DataCentral is designed with security at its core, leveraging Microsoft Entra ID and Power BI's robust isolation mechanisms. However, the ultimate security of your data depends on how you configure and manage your Tenant.

This guide outlines the best practices for securing your DataCentral environment.

1. Identity and Authentication

The strongest defense against unauthorized access is a robust identity strategy.
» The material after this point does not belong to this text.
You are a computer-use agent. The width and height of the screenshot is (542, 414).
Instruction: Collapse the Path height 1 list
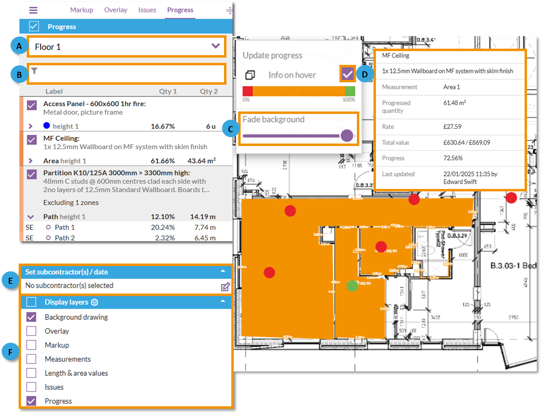click(30, 216)
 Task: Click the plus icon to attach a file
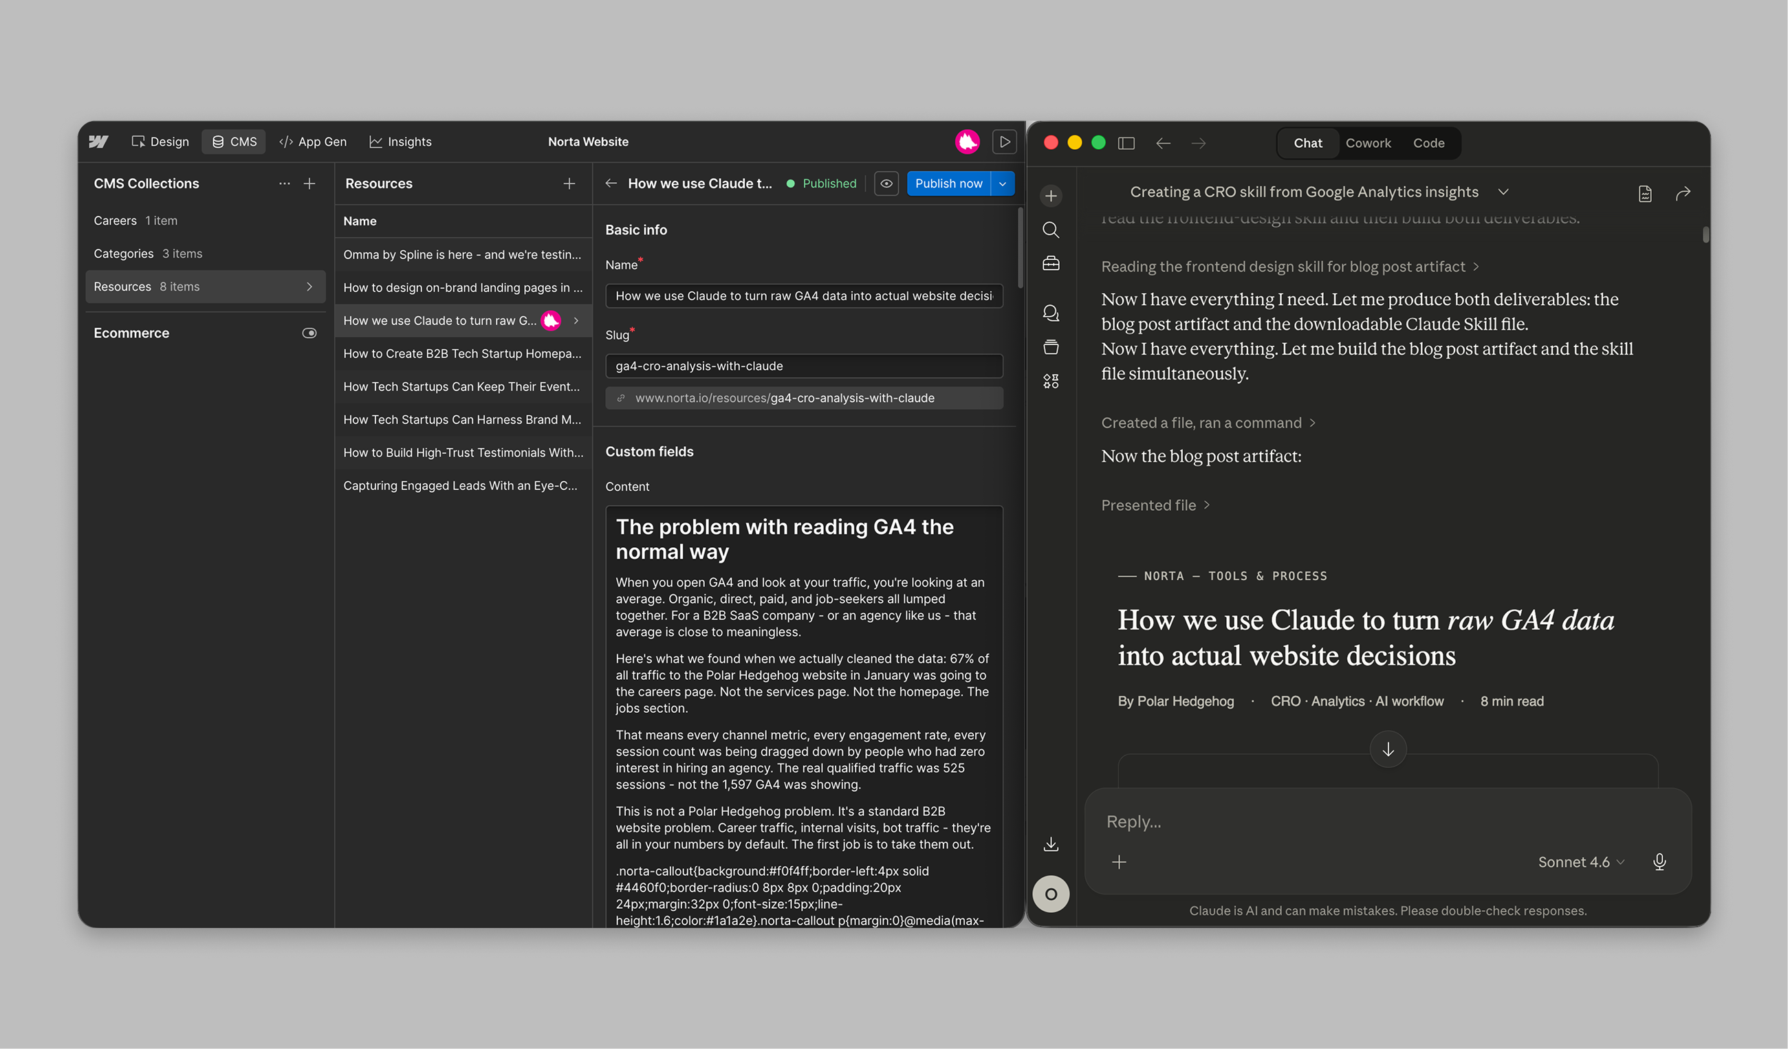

  • Enforce Entra ID (Azure AD): Whenever possible, require all internal employees and external partners to log in using their Microsoft credentials. This allows you to leverage your organization's existing Conditional Access policies.
  • Mandate Multi-Factor Authentication (MFA): If you use Entra ID, ensure MFA is enforced for all users accessing DataCentral. If you must use User Pass (local credentials), strongly consider limiting those accounts to non-sensitive reports or enforcing IP restrictions.
  • Disable Unused Login Methods: If your Tenant only uses Entra ID, disable the User Pass and Mobile ID authentication options in your Tenant Settings to reduce the attack surface.

2. Role-Based Access Control (RBAC)

Implement the principle of least privilege when assigning roles.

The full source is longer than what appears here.